## SHORT PROBLEM
Quote the data word for word, beginning with the line that contains "The height and width of the screenshot is (980, 1225)." and continuing through the line that contains "Looking at the".

## EXERCISE MATERIAL
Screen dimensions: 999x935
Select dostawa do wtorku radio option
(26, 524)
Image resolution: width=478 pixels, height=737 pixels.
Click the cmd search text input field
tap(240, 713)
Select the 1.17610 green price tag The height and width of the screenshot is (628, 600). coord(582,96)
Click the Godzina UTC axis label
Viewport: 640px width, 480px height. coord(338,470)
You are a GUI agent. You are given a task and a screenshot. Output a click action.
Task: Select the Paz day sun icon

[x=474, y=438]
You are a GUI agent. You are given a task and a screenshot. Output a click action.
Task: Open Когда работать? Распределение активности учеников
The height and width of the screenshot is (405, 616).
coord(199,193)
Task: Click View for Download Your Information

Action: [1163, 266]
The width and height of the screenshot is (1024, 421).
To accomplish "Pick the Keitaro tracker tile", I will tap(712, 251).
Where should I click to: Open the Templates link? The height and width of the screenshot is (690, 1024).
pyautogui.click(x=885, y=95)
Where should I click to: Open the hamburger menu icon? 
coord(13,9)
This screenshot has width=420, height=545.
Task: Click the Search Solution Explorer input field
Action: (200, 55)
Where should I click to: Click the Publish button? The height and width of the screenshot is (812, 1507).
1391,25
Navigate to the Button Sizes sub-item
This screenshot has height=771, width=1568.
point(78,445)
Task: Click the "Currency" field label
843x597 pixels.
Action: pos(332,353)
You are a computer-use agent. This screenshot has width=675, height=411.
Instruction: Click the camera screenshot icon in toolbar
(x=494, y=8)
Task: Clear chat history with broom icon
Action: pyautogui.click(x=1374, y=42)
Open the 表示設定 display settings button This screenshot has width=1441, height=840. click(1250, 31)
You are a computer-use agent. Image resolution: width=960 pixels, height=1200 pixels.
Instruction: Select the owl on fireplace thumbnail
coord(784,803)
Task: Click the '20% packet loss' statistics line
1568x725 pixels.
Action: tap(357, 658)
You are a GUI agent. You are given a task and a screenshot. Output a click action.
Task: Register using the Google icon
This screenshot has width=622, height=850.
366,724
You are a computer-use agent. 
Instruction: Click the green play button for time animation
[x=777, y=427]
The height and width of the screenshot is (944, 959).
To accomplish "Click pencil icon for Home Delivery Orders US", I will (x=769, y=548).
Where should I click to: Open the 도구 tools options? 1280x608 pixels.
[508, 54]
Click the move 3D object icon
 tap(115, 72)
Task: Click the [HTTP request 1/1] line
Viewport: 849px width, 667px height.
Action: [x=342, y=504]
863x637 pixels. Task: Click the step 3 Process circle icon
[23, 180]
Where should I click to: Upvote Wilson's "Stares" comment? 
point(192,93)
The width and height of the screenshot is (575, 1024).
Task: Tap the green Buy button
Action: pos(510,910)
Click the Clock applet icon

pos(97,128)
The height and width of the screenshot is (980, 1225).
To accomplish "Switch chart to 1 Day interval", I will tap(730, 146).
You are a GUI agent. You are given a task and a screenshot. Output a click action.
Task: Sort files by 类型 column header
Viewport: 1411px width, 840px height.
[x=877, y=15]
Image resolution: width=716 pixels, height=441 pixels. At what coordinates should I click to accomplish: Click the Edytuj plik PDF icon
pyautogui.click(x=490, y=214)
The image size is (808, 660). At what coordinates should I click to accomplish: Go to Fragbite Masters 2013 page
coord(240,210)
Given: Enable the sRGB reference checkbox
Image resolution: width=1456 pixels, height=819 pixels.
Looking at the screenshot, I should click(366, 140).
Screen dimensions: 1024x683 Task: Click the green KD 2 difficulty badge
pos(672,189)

## THE COMPLETED TASK
The height and width of the screenshot is (980, 1225).
To accomplish "Switch chart to 1 Day interval", I will tap(730, 146).
You are a GUI agent. You are given a task and a screenshot. Output a click action.
Task: Sort files by 类型 column header
Viewport: 1411px width, 840px height.
[x=877, y=15]
Image resolution: width=716 pixels, height=441 pixels. At what coordinates should I click to accomplish: Click the Edytuj plik PDF icon
pyautogui.click(x=490, y=214)
The image size is (808, 660). At what coordinates should I click to accomplish: Go to Fragbite Masters 2013 page
coord(240,210)
Given: Enable the sRGB reference checkbox
Image resolution: width=1456 pixels, height=819 pixels.
Looking at the screenshot, I should click(366, 140).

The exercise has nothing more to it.